▸ **To do**: Restate verbatim the span of lines below between the line with "Given: Minimize the" and the line with "Task: Select the green", including those two lines, and only that span.

▸ **Entries shown**:
::::

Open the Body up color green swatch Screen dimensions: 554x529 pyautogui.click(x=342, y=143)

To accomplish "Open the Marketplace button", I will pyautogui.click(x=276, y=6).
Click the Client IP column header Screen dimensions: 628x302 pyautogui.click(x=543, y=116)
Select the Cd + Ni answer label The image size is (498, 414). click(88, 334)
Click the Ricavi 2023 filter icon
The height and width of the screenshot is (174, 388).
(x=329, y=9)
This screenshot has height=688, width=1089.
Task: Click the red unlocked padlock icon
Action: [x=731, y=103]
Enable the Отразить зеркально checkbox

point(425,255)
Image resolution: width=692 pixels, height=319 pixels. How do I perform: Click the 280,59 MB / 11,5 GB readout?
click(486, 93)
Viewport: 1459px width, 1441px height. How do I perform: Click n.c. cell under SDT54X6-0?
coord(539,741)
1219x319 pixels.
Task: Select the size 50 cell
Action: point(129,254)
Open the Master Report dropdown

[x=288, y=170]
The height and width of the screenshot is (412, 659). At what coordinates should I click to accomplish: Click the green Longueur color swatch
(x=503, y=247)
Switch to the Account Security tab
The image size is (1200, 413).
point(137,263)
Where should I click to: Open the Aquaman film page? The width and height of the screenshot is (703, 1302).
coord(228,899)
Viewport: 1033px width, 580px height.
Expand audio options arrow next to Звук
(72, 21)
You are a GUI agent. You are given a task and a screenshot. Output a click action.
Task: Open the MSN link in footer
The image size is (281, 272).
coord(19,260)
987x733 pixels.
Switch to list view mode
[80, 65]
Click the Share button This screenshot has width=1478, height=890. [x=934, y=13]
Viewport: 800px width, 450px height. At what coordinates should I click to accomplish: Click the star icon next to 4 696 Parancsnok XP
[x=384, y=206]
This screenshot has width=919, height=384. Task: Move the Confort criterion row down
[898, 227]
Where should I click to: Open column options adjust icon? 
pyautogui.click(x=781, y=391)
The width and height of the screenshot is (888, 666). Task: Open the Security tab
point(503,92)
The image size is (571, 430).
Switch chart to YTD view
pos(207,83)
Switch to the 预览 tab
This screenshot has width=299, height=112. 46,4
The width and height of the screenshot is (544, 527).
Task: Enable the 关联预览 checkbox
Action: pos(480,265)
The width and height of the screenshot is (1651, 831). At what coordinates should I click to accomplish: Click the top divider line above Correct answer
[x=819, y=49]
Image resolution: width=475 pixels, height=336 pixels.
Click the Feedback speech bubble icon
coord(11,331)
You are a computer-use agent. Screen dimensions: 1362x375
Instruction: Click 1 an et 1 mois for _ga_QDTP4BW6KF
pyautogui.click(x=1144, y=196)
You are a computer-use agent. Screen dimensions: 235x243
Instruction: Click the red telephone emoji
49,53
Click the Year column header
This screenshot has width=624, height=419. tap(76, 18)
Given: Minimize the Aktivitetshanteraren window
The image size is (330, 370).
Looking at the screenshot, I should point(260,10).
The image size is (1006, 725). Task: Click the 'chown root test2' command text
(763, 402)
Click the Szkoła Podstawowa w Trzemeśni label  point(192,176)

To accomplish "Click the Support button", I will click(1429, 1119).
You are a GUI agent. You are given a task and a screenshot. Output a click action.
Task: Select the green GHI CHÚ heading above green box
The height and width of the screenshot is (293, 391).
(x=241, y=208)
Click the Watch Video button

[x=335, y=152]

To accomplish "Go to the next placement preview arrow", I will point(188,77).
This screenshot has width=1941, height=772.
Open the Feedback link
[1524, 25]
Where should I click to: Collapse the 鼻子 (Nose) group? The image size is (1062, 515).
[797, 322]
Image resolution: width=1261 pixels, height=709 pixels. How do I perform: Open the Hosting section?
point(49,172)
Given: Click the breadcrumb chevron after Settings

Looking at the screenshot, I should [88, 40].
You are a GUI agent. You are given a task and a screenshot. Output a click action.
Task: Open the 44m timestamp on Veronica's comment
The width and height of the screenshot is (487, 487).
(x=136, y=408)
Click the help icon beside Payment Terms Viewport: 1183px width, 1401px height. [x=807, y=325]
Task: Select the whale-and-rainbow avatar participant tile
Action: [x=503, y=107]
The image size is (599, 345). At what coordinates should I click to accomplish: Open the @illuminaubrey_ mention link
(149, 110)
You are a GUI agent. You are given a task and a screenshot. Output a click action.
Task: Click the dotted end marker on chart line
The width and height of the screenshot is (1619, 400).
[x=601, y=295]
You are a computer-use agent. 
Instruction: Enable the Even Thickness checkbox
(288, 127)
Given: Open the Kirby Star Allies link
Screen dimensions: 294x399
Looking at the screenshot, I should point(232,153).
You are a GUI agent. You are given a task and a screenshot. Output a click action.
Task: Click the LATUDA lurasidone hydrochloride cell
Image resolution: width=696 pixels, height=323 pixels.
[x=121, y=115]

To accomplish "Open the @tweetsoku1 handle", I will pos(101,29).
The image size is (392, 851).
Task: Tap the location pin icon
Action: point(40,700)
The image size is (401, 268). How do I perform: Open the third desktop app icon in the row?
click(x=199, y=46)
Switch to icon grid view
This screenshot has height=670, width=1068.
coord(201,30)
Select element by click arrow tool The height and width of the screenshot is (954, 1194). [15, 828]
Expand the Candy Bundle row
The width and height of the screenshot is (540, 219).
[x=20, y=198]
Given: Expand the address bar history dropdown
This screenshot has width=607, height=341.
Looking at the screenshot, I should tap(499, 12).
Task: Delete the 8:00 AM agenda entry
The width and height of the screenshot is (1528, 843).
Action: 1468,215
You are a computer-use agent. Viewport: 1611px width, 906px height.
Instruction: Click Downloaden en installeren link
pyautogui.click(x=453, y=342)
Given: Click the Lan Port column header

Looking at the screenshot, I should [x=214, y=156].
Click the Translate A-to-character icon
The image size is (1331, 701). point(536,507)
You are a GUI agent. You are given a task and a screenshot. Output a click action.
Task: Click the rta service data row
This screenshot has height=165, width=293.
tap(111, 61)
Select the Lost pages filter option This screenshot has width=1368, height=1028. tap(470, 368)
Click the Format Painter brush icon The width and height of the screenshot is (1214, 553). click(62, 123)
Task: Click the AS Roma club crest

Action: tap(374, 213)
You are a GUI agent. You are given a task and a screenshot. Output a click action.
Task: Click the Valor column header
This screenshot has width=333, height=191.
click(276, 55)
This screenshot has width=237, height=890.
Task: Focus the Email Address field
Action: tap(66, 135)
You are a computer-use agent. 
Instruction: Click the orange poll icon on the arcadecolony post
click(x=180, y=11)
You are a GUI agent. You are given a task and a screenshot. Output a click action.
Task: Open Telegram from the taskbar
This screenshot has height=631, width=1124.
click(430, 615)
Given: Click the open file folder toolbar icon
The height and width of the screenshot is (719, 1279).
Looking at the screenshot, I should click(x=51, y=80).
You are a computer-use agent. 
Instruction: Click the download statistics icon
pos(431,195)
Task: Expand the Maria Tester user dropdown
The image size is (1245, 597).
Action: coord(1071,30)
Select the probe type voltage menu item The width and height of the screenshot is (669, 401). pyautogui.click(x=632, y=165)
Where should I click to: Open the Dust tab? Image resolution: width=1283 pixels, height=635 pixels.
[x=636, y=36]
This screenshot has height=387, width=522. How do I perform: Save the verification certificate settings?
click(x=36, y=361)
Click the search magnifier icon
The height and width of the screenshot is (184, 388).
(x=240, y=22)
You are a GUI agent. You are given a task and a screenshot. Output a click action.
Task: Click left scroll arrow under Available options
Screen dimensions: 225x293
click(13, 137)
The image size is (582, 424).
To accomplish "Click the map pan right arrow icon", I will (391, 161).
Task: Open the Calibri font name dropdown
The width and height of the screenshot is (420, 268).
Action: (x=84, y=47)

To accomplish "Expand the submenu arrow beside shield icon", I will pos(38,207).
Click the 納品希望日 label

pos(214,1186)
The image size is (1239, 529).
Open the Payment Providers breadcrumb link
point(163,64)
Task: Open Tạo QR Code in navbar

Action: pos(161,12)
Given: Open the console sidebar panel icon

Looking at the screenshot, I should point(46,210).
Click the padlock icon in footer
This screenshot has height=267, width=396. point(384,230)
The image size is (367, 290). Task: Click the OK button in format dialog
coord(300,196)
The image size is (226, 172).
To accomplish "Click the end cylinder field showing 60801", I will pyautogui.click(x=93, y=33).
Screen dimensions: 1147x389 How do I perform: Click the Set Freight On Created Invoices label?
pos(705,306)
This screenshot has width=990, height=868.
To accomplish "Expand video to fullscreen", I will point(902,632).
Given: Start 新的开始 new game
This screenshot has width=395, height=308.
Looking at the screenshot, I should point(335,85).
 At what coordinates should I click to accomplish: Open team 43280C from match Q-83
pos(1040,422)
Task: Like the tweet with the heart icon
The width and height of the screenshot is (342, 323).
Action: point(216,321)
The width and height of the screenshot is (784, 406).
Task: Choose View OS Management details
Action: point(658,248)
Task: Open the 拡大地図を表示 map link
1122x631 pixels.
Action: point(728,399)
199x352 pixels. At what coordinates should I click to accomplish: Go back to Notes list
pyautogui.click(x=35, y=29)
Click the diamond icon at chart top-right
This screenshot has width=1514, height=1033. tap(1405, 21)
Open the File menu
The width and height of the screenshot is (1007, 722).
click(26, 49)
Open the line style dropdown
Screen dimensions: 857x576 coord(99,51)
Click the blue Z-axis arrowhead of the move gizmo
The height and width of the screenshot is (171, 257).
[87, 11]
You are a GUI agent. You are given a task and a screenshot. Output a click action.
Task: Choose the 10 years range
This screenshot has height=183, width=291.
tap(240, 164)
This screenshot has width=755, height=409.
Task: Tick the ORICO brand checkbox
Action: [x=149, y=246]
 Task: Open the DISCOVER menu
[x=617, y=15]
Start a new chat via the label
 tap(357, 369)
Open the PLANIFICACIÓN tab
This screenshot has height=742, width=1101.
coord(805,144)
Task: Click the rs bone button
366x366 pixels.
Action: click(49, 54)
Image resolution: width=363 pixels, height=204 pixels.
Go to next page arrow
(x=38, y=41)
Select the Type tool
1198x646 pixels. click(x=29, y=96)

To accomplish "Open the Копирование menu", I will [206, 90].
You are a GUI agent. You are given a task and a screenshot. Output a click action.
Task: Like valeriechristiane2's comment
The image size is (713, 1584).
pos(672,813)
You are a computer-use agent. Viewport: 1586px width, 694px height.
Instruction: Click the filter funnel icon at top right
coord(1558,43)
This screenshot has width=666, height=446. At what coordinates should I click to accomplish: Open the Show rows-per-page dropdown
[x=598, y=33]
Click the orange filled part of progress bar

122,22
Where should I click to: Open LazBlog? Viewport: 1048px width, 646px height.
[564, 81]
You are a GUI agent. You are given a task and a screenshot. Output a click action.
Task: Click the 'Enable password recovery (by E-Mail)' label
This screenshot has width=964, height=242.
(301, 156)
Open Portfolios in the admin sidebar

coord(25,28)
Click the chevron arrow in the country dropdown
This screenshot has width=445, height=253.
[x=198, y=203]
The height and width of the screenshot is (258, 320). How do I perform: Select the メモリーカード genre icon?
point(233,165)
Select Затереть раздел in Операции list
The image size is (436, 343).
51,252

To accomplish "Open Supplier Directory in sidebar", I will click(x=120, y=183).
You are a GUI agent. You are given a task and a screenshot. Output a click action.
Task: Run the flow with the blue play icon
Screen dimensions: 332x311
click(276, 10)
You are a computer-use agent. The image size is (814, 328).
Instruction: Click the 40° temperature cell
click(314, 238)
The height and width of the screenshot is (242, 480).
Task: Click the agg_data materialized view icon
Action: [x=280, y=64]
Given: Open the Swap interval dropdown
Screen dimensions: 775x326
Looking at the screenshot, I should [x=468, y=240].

::::

▸ **Result of this exercise**:
Given: Minimize the Aktivitetshanteraren window
The image size is (330, 370).
Looking at the screenshot, I should point(260,10).
The image size is (1006, 725). Task: Click the 'chown root test2' command text
(763, 402)
Click the Szkoła Podstawowa w Trzemeśni label  point(192,176)

To accomplish "Click the Support button", I will click(1429, 1119).
You are a GUI agent. You are given a task and a screenshot. Output a click action.
Task: Select the green GHI CHÚ heading above green box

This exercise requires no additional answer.